Source records:
::::::
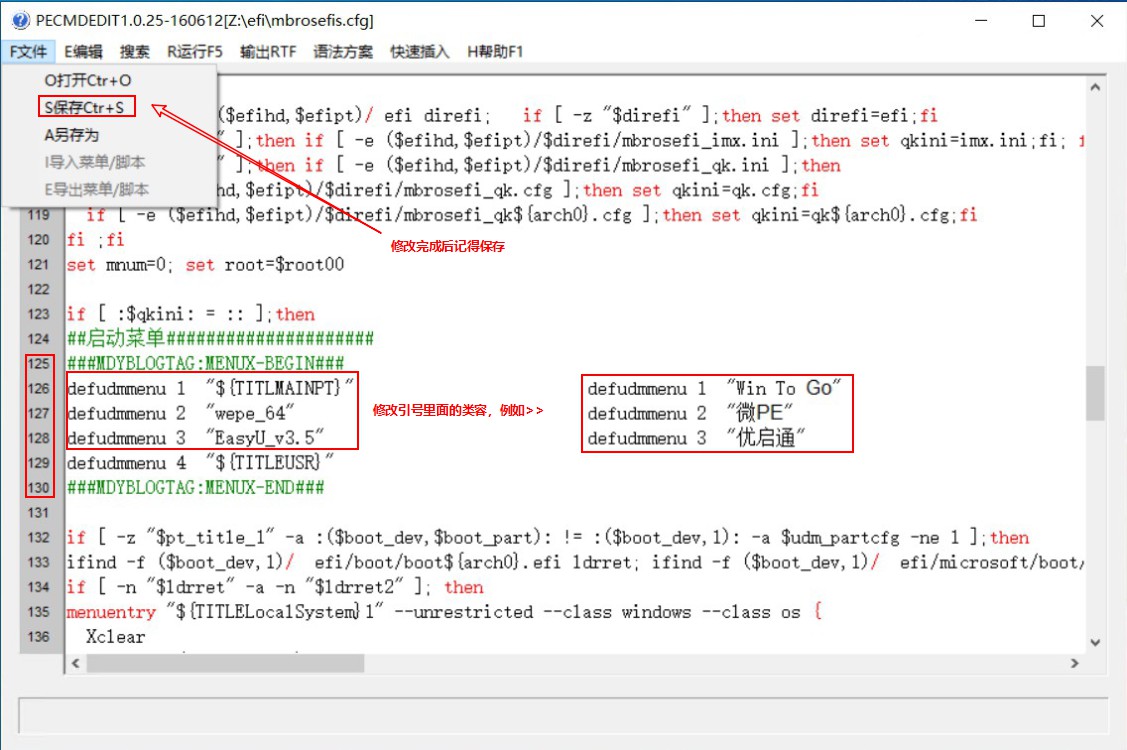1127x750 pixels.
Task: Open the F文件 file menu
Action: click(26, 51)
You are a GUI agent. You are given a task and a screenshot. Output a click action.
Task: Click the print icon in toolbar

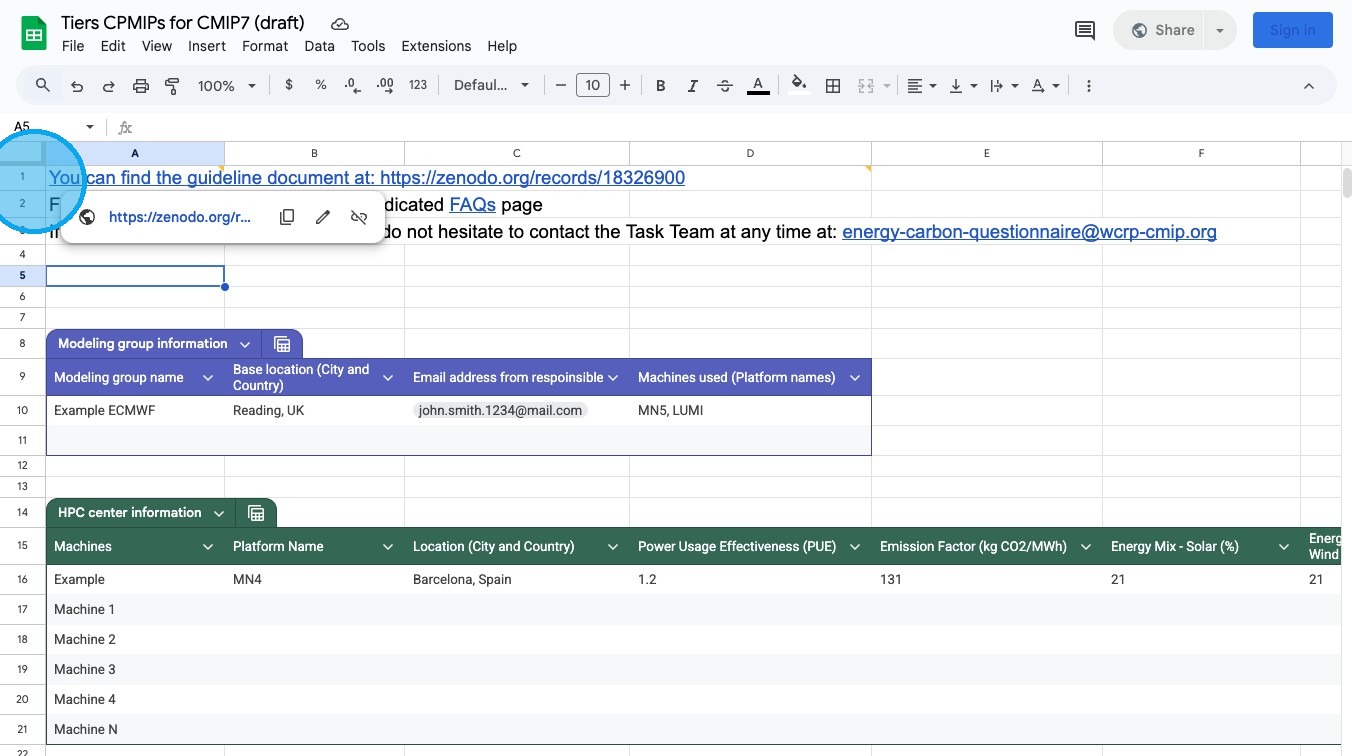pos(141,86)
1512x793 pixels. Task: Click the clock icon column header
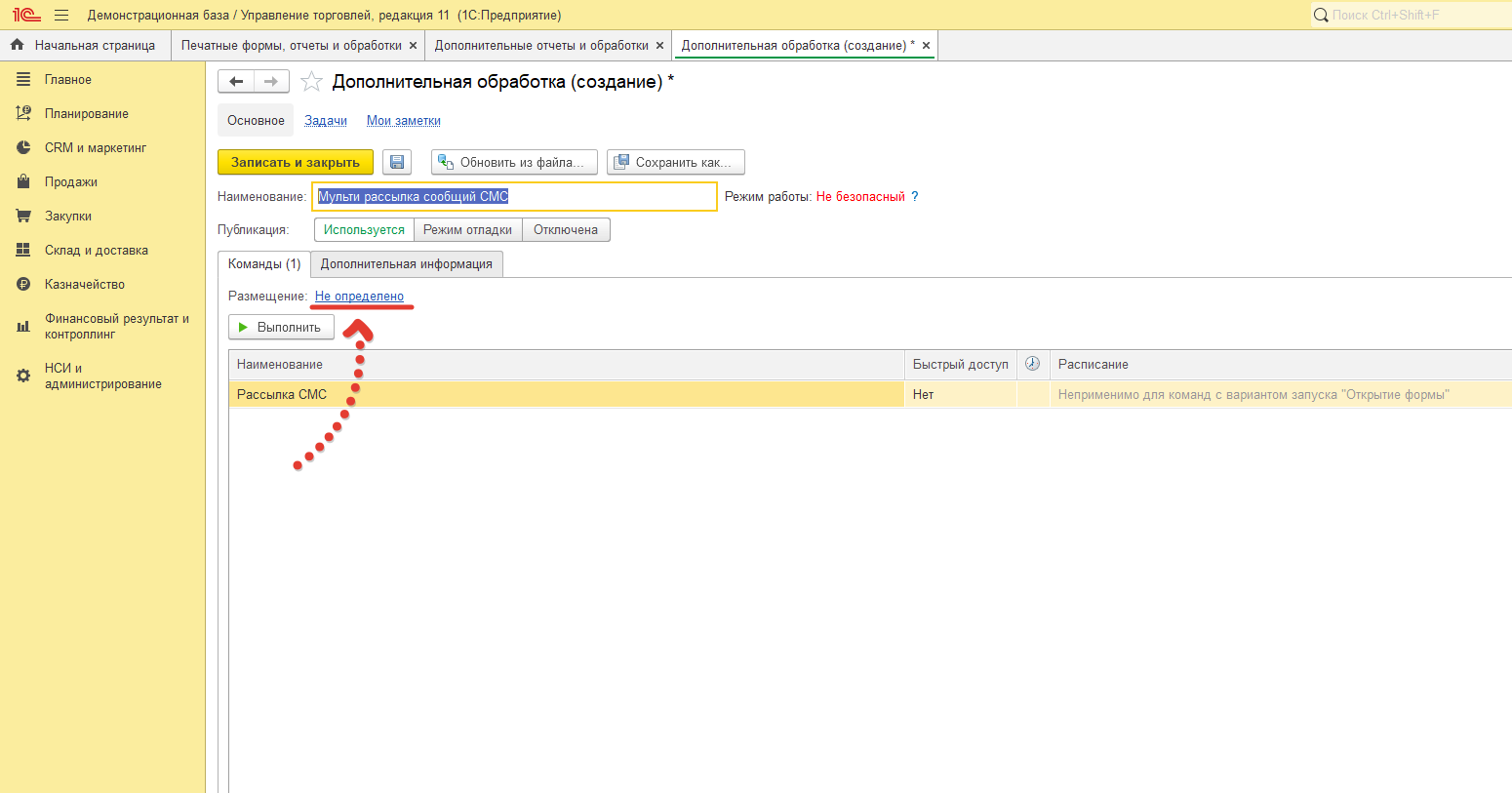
::::::
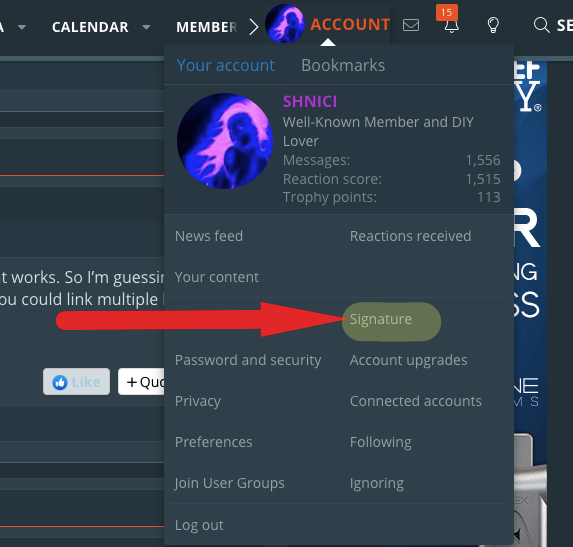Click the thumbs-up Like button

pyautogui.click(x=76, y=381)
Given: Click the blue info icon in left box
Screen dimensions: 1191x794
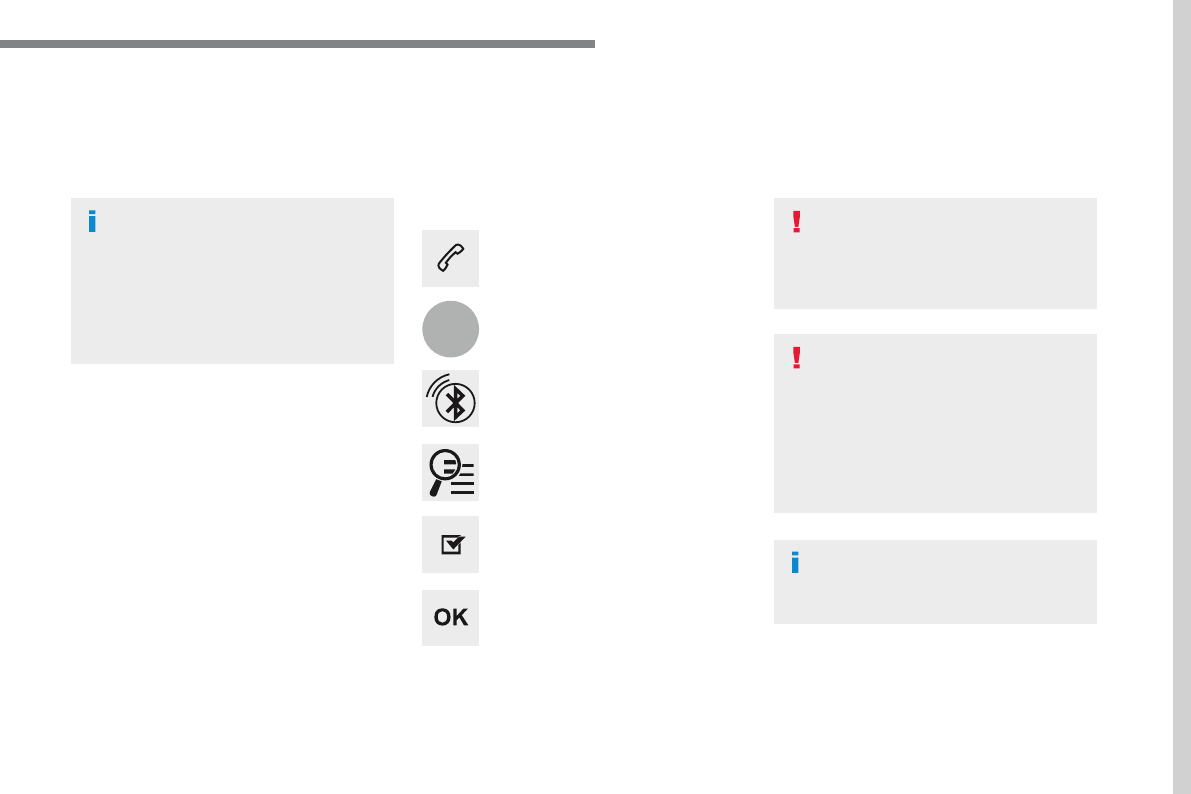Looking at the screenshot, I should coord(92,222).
::::::
Instructions to follow:
Would you output only the span of the records above that opens with the line containing "You are a GUI" and closes with the line containing "1512x793 pixels. Task: Click", ends included and pictures dropped?

Exercise output:
You are a GUI agent. You are given a task and a screenshot. Output a click action.
Task: Click the print icon in toolbar

pos(141,86)
1512x793 pixels. Task: Click the clock icon column header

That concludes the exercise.